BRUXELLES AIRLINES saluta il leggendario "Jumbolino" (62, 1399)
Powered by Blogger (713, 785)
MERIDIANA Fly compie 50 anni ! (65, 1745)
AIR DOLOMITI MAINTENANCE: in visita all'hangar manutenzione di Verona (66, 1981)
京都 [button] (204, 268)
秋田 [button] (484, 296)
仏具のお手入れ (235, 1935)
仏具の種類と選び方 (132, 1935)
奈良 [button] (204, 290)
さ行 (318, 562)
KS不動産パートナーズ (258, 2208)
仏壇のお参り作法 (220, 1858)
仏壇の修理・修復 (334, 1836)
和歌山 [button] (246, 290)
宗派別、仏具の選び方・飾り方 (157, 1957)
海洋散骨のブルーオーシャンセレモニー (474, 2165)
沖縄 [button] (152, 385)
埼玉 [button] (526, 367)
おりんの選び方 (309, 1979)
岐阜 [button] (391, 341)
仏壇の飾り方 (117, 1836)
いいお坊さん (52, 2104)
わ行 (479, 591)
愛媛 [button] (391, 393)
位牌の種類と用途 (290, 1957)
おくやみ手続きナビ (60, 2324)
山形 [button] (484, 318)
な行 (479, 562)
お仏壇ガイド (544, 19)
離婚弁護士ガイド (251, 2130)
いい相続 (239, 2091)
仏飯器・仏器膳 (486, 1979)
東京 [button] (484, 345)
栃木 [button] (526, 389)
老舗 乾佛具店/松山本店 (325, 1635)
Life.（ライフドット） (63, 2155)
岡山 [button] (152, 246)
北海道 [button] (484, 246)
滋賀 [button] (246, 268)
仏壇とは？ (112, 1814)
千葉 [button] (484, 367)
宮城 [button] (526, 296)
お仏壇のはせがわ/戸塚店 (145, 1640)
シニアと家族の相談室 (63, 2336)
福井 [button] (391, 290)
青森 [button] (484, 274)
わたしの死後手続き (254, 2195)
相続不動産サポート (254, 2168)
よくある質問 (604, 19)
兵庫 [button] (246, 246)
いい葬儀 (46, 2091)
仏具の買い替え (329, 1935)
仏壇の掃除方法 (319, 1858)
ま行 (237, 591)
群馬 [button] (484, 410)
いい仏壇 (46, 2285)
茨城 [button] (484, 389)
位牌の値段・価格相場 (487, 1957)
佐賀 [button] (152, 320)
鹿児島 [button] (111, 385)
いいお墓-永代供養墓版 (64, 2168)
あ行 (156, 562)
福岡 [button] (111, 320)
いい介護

● ● ● ●

When you answer, repeat all of the material exactly as given.

» **Solution**
BRUXELLES AIRLINES saluta il leggendario "Jumbolino" (62, 1399)
Powered by Blogger (713, 785)
MERIDIANA Fly compie 50 anni ! (65, 1745)
AIR DOLOMITI MAINTENANCE: in visita all'hangar manutenzione di Verona (66, 1981)
京都 [button] (204, 268)
秋田 [button] (484, 296)
仏具のお手入れ (235, 1935)
仏具の種類と選び方 (132, 1935)
奈良 [button] (204, 290)
さ行 (318, 562)
KS不動産パートナーズ (258, 2208)
仏壇のお参り作法 (220, 1858)
仏壇の修理・修復 (334, 1836)
和歌山 [button] (246, 290)
宗派別、仏具の選び方・飾り方 (157, 1957)
海洋散骨のブルーオーシャンセレモニー (474, 2165)
沖縄 [button] (152, 385)
埼玉 [button] (526, 367)
おりんの選び方 (309, 1979)
岐阜 [button] (391, 341)
仏壇の飾り方 (117, 1836)
いいお坊さん (52, 2104)
わ行 (479, 591)
愛媛 [button] (391, 393)
位牌の種類と用途 (290, 1957)
おくやみ手続きナビ (60, 2324)
山形 [button] (484, 318)
な行 (479, 562)
お仏壇ガイド (544, 19)
離婚弁護士ガイド (251, 2130)
いい相続 (239, 2091)
仏飯器・仏器膳 (486, 1979)
東京 [button] (484, 345)
栃木 [button] (526, 389)
老舗 乾佛具店/松山本店 (325, 1635)
Life.（ライフドット） (63, 2155)
岡山 [button] (152, 246)
北海道 [button] (484, 246)
滋賀 [button] (246, 268)
仏壇とは？ (112, 1814)
千葉 [button] (484, 367)
宮城 [button] (526, 296)
お仏壇のはせがわ/戸塚店 (145, 1640)
シニアと家族の相談室 (63, 2336)
福井 [button] (391, 290)
青森 [button] (484, 274)
わたしの死後手続き (254, 2195)
相続不動産サポート (254, 2168)
よくある質問 (604, 19)
兵庫 [button] (246, 246)
いい葬儀 (46, 2091)
仏具の買い替え (329, 1935)
仏壇の掃除方法 (319, 1858)
ま行 (237, 591)
群馬 [button] (484, 410)
いい仏壇 (46, 2285)
茨城 [button] (484, 389)
位牌の値段・価格相場 (487, 1957)
佐賀 [button] (152, 320)
鹿児島 [button] (111, 385)
いいお墓-永代供養墓版 (64, 2168)
あ行 (156, 562)
福岡 [button] (111, 320)
いい介護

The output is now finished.